DISCLAIMER: The following is an editorial and does not represent Leesville Road High School’s or WCPSS’s policy. The views of this editorial are strictly those of the author.
Since we’ve been little, our parents have been teaching us about safety. We learned to look left and right while crossing the street. We learned to say no to candy from strange people in vans. Safety. Safety. Safety.
Yet, unlike looking left and right and saying no, our parents aren’t the first to speak up about safety in sex.
Sure, they’re willing to teach us about birth control and not succumbing to peer pressure, but students really need a place where they can dive deeper than the internet while learning about sex safety and education.
We might learn about sex ed in freshman gym class, but — from what I remember — we just took notes from a Power Point about birth control and condoms.
Helpful, right? No.
Students already know about what condoms are and what the Pill is. I think that a students’ school — a place they should be going everyday — should be a great resource to learn about where to get condoms, birth control and sexual knowledge.
With this, schools should give its students a chance to have safe sex by providing condoms.
Students are very aware of the consequences of having sex before the sex actually happens.
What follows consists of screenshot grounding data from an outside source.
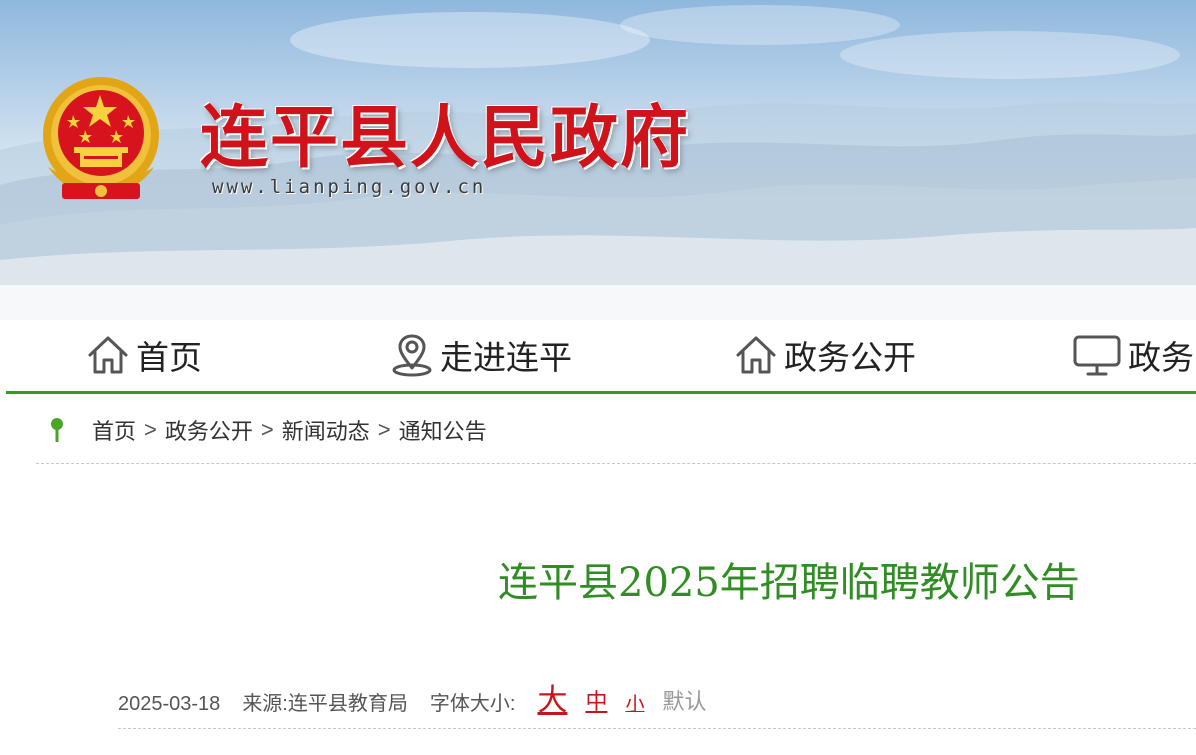  What do you see at coordinates (1097, 356) in the screenshot?
I see `monitor-icon` at bounding box center [1097, 356]. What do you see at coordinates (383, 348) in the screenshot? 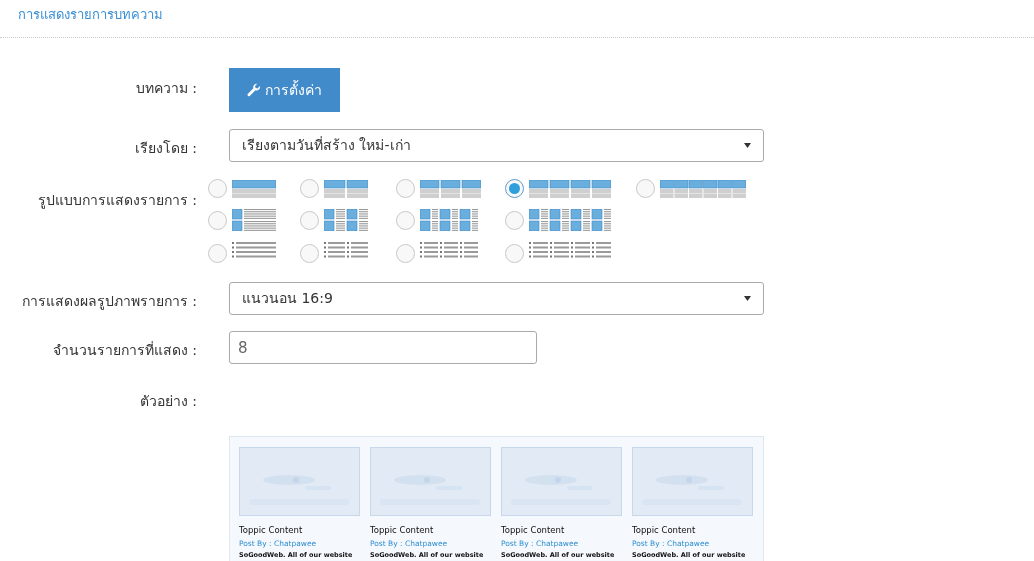
I see `count-input: 8` at bounding box center [383, 348].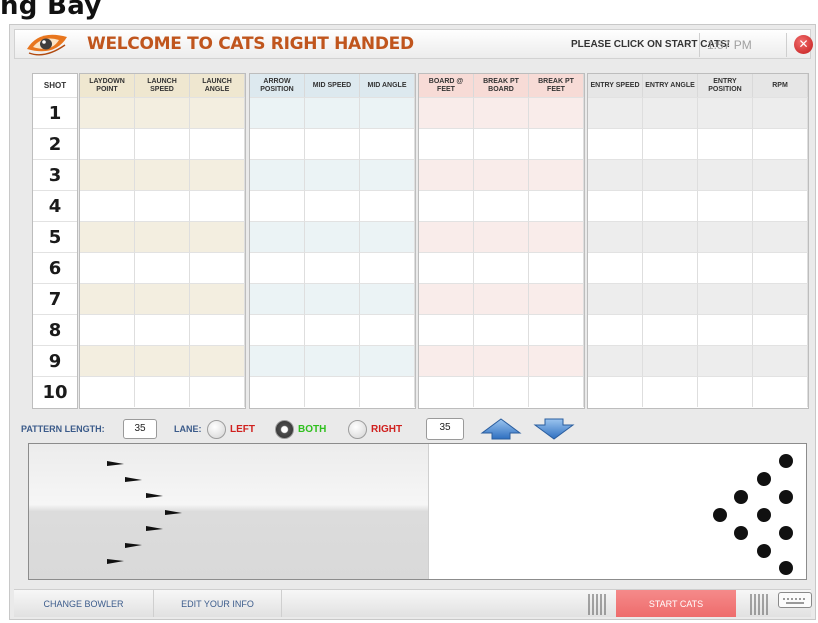 This screenshot has width=818, height=623. I want to click on column-header: LAUNCH SPEED, so click(162, 86).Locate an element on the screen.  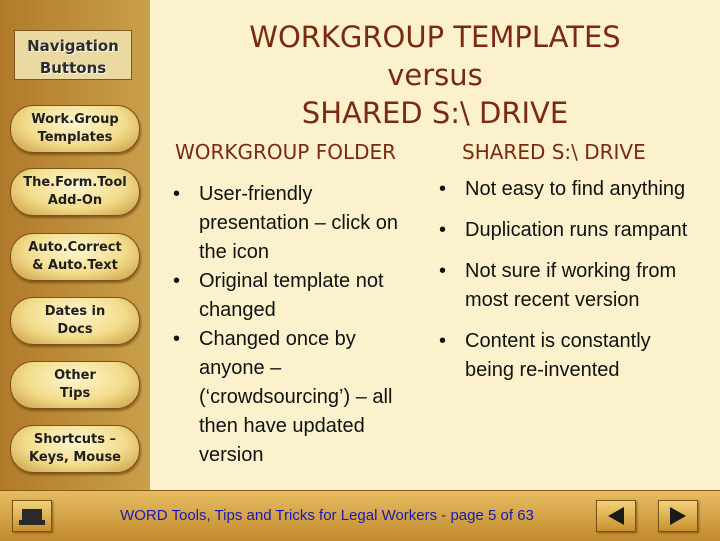
nav-button-workgroup-templates: Work.Group Templates is located at coordinates (75, 129). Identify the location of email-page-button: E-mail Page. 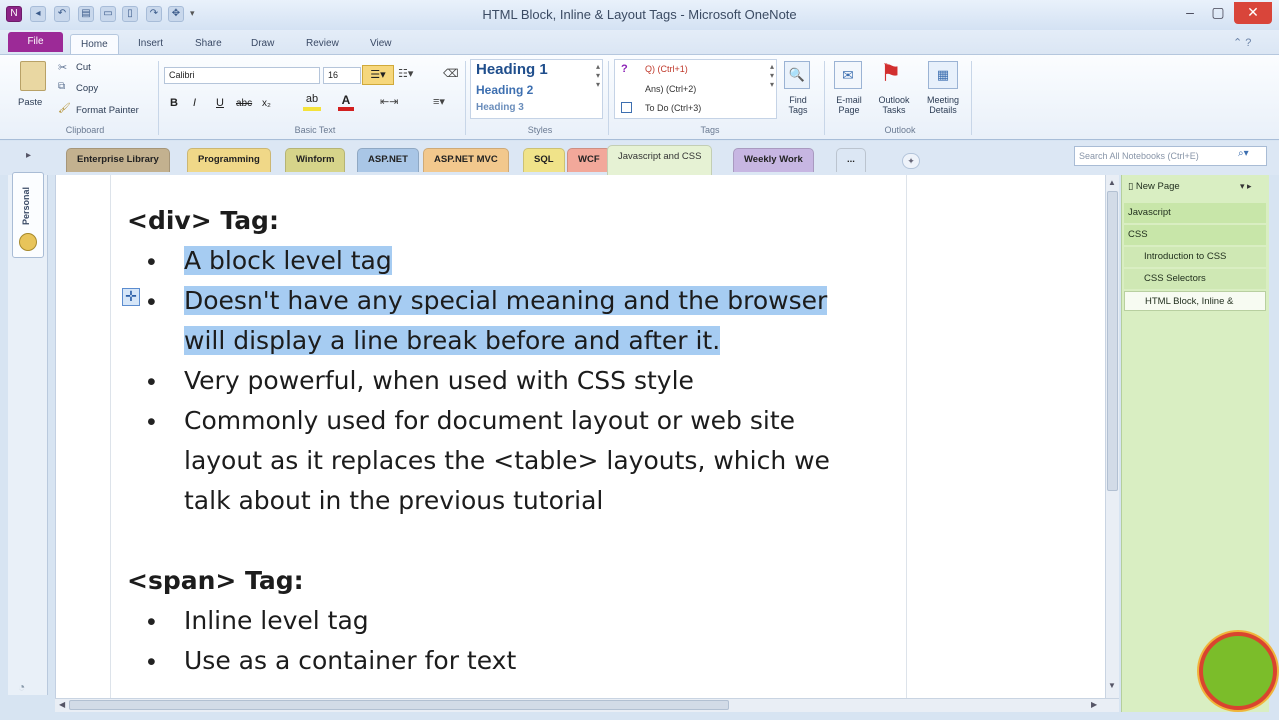
(849, 105). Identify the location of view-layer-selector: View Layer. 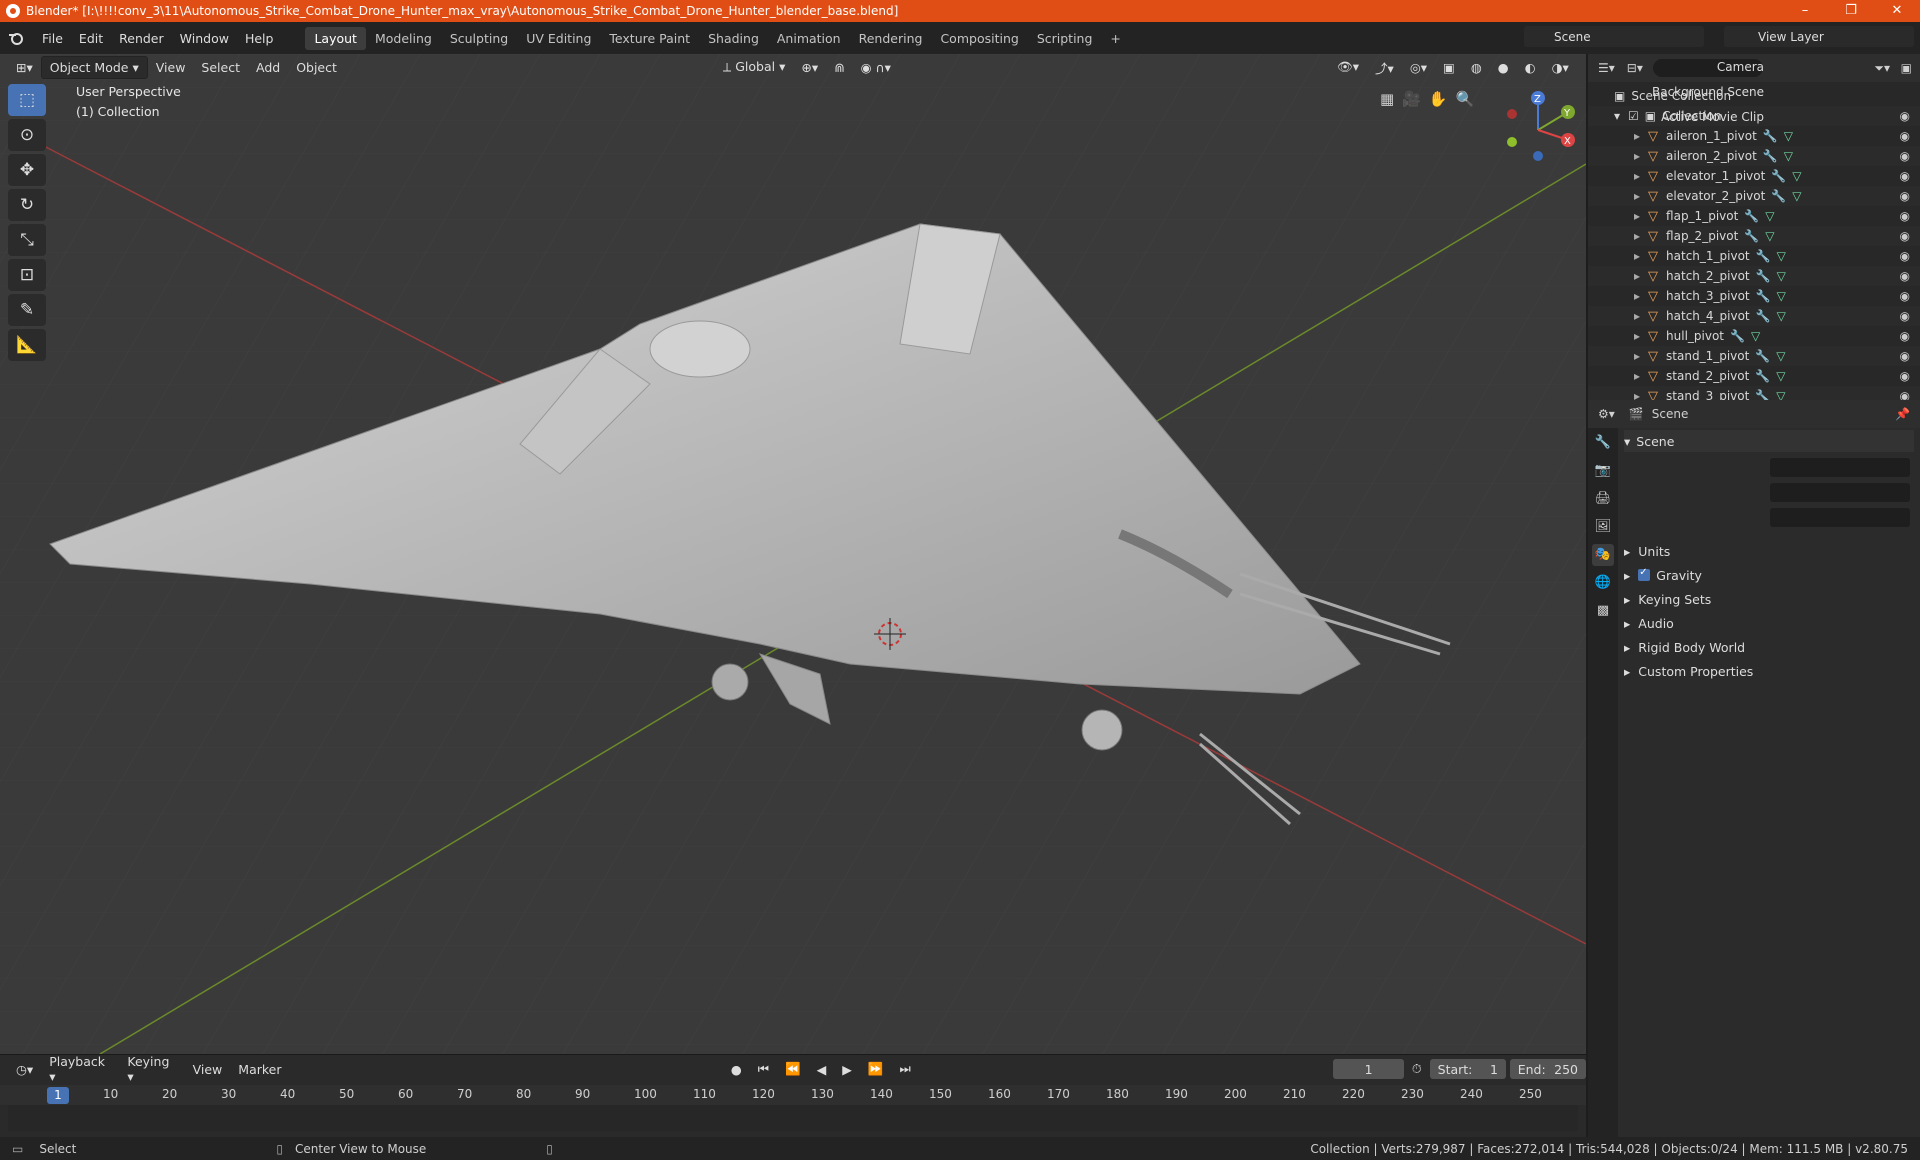
(1819, 36).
They know there is a chance of getting pregnant and STI’s. However, while students are in the moment, the last thing on their mind is being safe.
That being said, being “in the moment” isn’t an excuse to having unsafe sex, but if a guy has a condom in his wallet, he’d have the chance to make a good choice in practicing safe sex.
It’s quite clear by the fact that there are so many teen pregnancies (over 300,000) that the lack of a condom in a sexual situation doesn’t matter and that kids are going to find a way to have sex.
Providing condoms in school will promote sexual responsibility. As cliche as it is, it’s better to be safe than sorry.
Students shouldn’t be stuck in the situation where they want to and feel ready to have sex and don’t have a condom. Students should have somewhere they could rely on to help them be prepared for when the time comes. Like stated before, students — even if unprepared — will participate in sex if they so desire.
Most of those who don’t believe condoms should be provided to students think that condoms would be a gateway to promiscuity and sexual acts. They believe that it’s too risky to expose the children to adult products. Plus, those who object claim that there are Planned Parenthoods and other accesses to condoms and other contraceptives.
But, there are only 820 Planned Parenthood locations across the United States. Compared to the whopping 24,651 public high schools, the small number amount of Planned Parenthood’s can’t cover the sexual information and safety needs of all the students in the states.
Most importantly, not having condoms isn’t the only factor holding kids back from having sex; introducing condoms and safe sex into schools will not change everything except the fact that more students would participate in safe sex, preventing the spread of STI’s and HIV/AIDS and teen pregnancies.
With the factor of teen pregnancy and an increased growth of STI’s and HIV/AIDS, the solution of whether all schools or no schools should supply condoms is growing to be an important topic. Eventually, there must be compromise and the benefits of providing condoms in schools obviously outweighs the risks.